The occasion of our barn raising drew the aid of other neighbors: the Grangers, the Watsons, the Shropshires, the Engles, and the Craigmiles. How warmly I regarded them as I saw their carriages and wagons emerging from the forest onto Elm Creek Farm. Some I still hold in high esteem, but to others, my heart has turned to cold stone.
But, of course, I did not know then how I would come to feel later. Neither, I daresay, could they have imagined what scandal we Bergstroms would bring into their midst. If they had suspected, some of them would have brought down that barn upon our heads. It amazes me now, gazing back into the past, that nothing distinguished future friend from foe, and that I never would have imagined who would later shun us and who would prove true.
I race ahead in my eagerness to unburden myself, but I must not allow my urgency to muddle this history.
After the barn, Hans put in a corral, intending, to my surprise, to pursue horse breeding after all. I had thought he had abandoned this idea with the loss of Castor and Pollux, but if anything, his interest had grown. “Mr. L. did not make such a good go of it,” ventured I, when I saw that Hans was determined.
Hans merely grinned at me and said, “Sister, I think I’ve shown you I’m much more clever than Mr. L.”
So I said nothing more to dissuade him, although to this day I do not believe Hans gained Elm Creek Farm through cleverness.
As for Anneke and me, in addition to assisting Hans with the crops as needed, we divided our women’s work in shares that suited us both. Anneke, with her gift for needle and thread, took care of all the mending and sewing. Relieved to be rid of those detested chores, I was glad to care for the kitchen garden. In those days I was happiest working outside, the bright sun on my cheek, the fresh soil between my fingers. Anneke washed and tidied the cabin, while I cooked our meals. We took turns caring for the chickens and, after Dorothea instructed us, milking the cow.

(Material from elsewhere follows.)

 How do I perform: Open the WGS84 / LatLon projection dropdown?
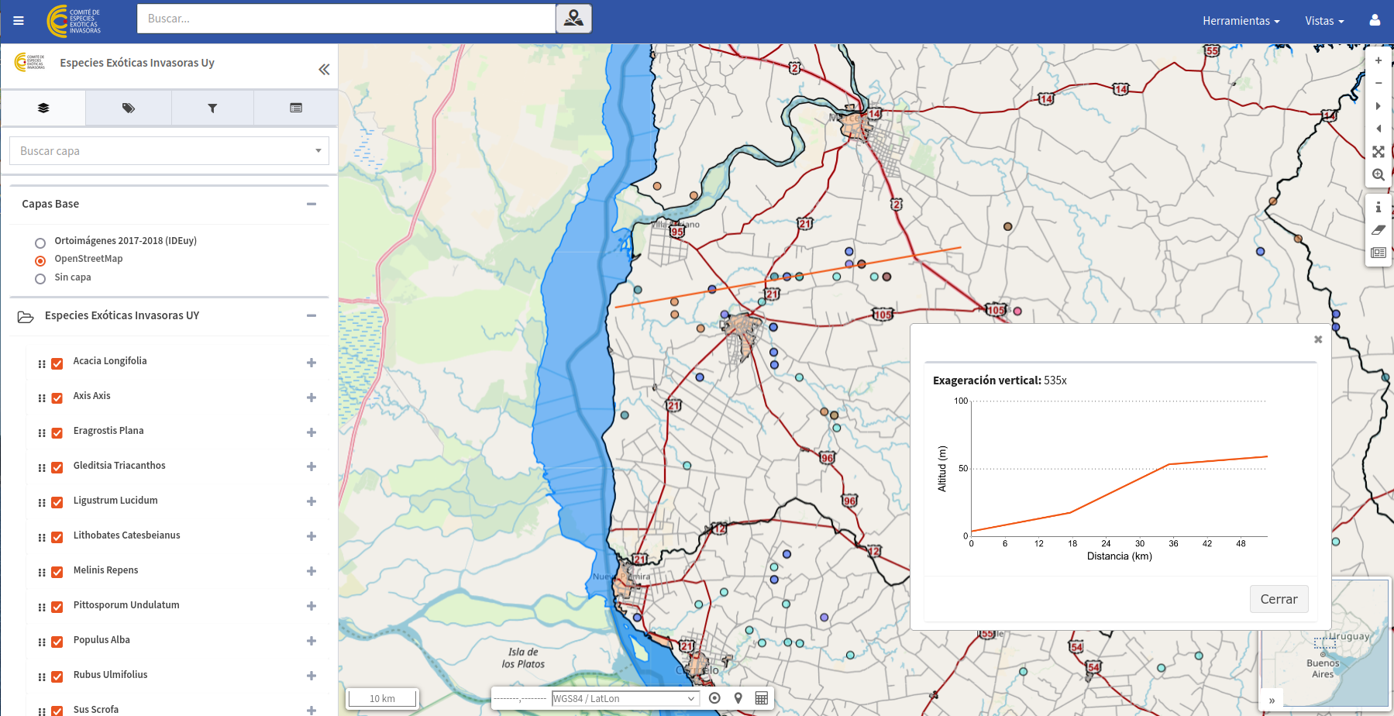pos(624,698)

Daily we improved Elm Creek Farm, and daily, too, did Anneke and Hans grow more fond of each other. Theirs was a peculiar courtship, indeed, conducted while they lived in the same small house, with only an elder sister as chaperone. I had always imagined true love to be as mine was for E., evolving slowly over time as friendship transformed from the sweetness of childhood affection into steadfast and respectful devotion. But Hans and Anneke seemed to admire each other from the start, with only a token reluctance on Anneke’s part to abandon thoughts of her first intended. They married six months after their meeting in New York, before the first snow fell.

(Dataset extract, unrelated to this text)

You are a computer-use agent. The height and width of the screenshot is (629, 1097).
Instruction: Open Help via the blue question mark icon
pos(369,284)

As a wedding gift for his bride, Hans added to our cabin a fireplace, a root cellar, and a second room. Not long after her own marriage, perhaps because she wished me to know a happiness like that she had found with my brother, or perhaps because she sought greater privacy than my presence would allow, Anneke began entertaining thoughts of finding a husband for me.
Among those who had come to help us those early days was Mrs. Violet Pearson Engle, the twice-widowed dressmaker, and
her grown son from her first marriage, Cyrus Pearson. Mrs. Engle was a stout woman, domineering and loud-voiced, whose main contribution to the barn raising had been to bark orders at we women laboring over our outdoor cooking fires to prepare enough food for all those men. As for Mr. Pearson, upon our first meeting I found him polite, if somewhat disdainful, with a quick grin that some might have called a smirk. But that impression might have been merely my own prejudice, as I never fully liked or trusted handsome men, perhaps because they rarely expressed interest in plain girls such as myself. Still, since he seemed pleasant enough, I thought nothing of it when Anneke suggested we invite him for supper.